Yield: 1 servings
|2 tablespoons||Veg. oil|
|2 tablespoons||Lemon juice|
|1 tablespoon||Red wine vinegar|
|1 teaspoon||Pepper, freshly milled|
|1 teaspoon||Cumin ground|
|¾ teaspoon||Salt plus more to taste|
|1||Red onion large|
|3 tablespoons||Cilantro, chopped|
|Lime juice, fresh, to taste|
In a small bowl, combine the oil, lemon juice, vinegar, ground pepper, cumin and ¾ teaspoon salt. Place this marinade in a shallow dish.

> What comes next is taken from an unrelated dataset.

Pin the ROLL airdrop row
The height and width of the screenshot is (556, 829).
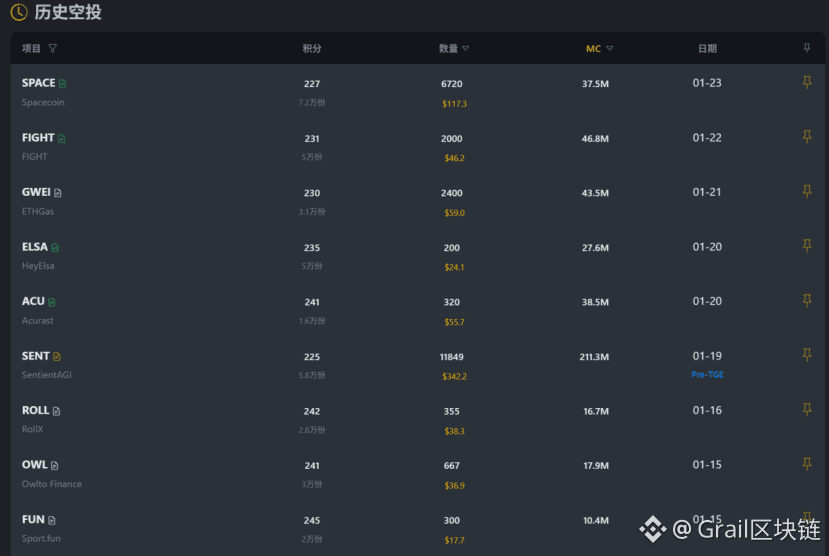point(807,410)
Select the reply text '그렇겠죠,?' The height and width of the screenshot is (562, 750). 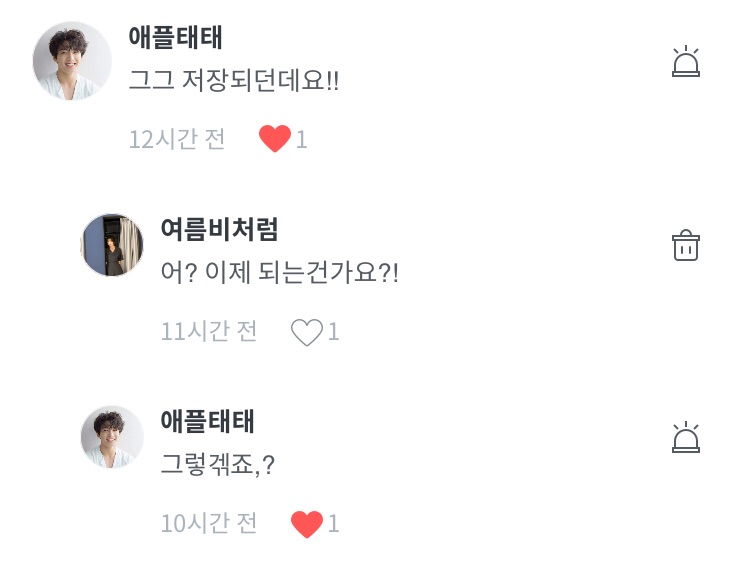pos(217,465)
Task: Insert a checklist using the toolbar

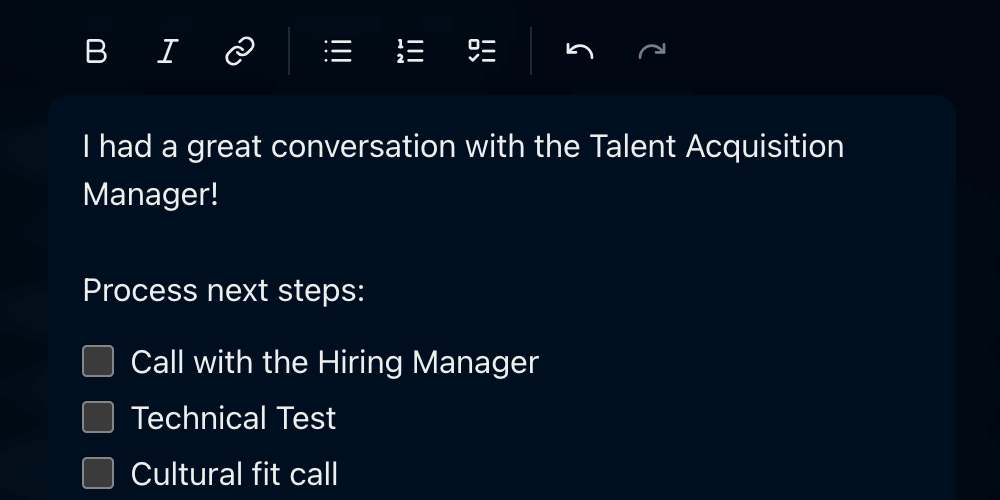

Slice the onion into ¼ inch thick slices, add to the marinade, and let sit for an hour. Heat a grill until quite hot. Drain the liquid from the onion and place on the grill, about 3 minutes a side.
Coarsely chop the grilled onion.
Peel, seed, and cut the avocado into ½" dice (do not mash - the object here is to allow the vegetables to keep their identity, bound by the other flavours). Seed and finely chop the chillies; finely chop the garlic, dice the tomato, combine these with the avocado, chopped onion, cilantro and season to taste with salt and lime juice.
Keep at room temperature until ready to serve.